Task 1 » In the passage on the Biafar heathen, what reasons do some people give for why blacks live in some parts of the same zone and parallel but not in others?
Task 2 » Write the next part of the passage on the Biafar heathen, continuing after its final sentence.

Chapter 13: The Biafar heathen,   pp. 1-6 ff.


Page 4

4.   (


Before we go on to discuss the fertility of the land, let us
pause to answer those who ask why, in the same zone and on the same
parallel, there are blacks in some parts but not in others. Some say
that this arises from features of the land, the heat of the sun and
influences of the heavens, which may modify the special qualities of
of the earth imposed by God on certain places at the beginning of the
world. This is why we are inclined to say that in the course of time
the first men became light or dark on account of the (differing)
features of the earth and the heat of the sun, and their children /IF43|
afterwards inherited this from them. In the same way it can be under-
stood why some men have curly hair and others not. This will suffice
towards a full understanding of the character of localities and of
those who inhabit them.

Data extract »
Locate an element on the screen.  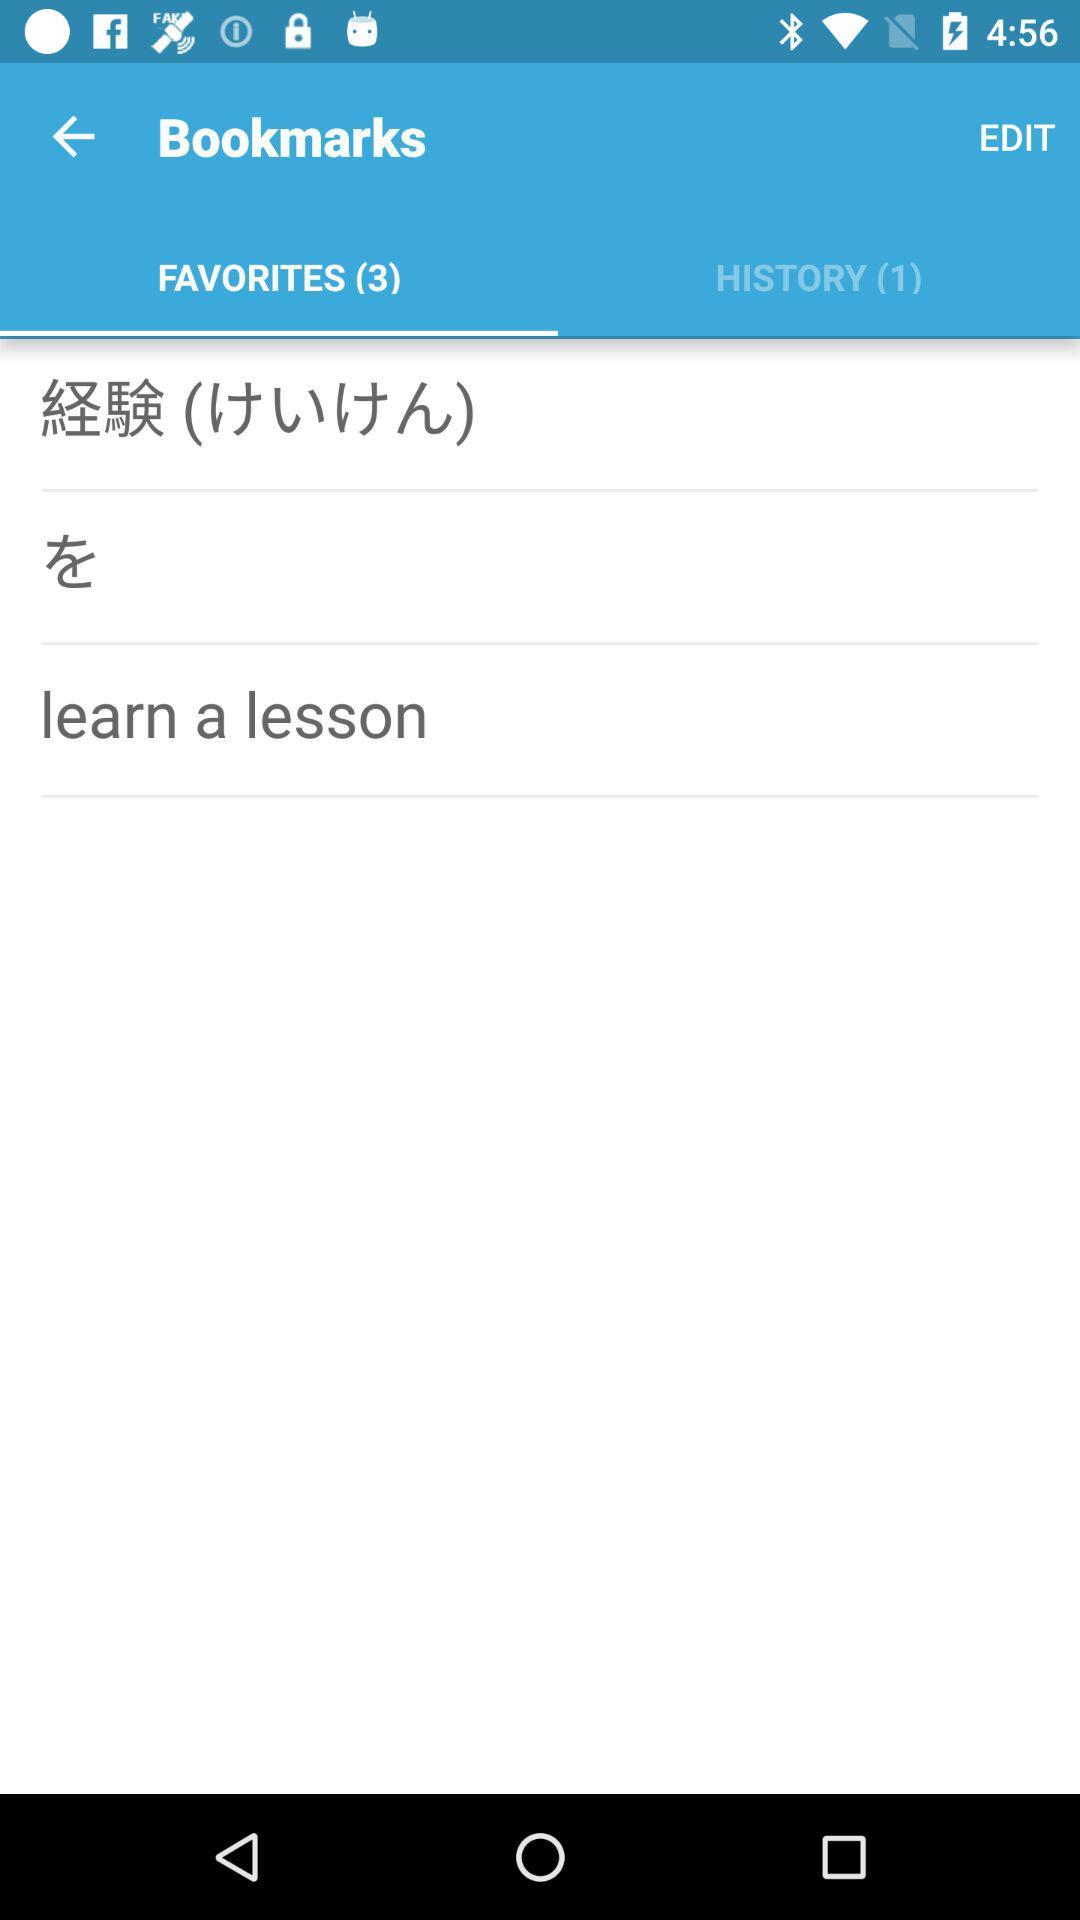
item above favorites (3) app is located at coordinates (72, 135).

Expected output 1 » They say it arises from features of the land, the heat of the sun, and influences of the heavens.

Expected output 2 »
Now let us discuss the fertility of the land. It is the same as
is general throughout Guinea, although there is little rice; the staple
foodstuff, funde, together with milho branco (white millet) and
massaroca, both very healthy foods, being more common. The earthcrops
(d)
are yams and macarras.     Varying quantities of these are grown,
depending on the skill of the inhabitants, some of whom are very hard-
working as well as being well-disposed. It has been claimed that the
people of Biafar are outstanding in this latter respect, which might be
gathered from what the Lord has written upon their physical features,
for this people has the most handsome features throughout West Ethiopia.
To contemplate the bearing, tue smile, the dignity and the fine physical
proportions of a Biafar, coupled with his mildness of character and his
devotion to the person who brought him up, gives one much to think
about. It is astonishing how forgetful they are, in their own land,
regarding their parents and relatives, who are shadowy figures in their
recollection compared with those they recognise (as their guardians)
and under whose authority they find themselves. I myself was greatly
struck by the attitude of a young boy whom I brought up in Serra Leoa.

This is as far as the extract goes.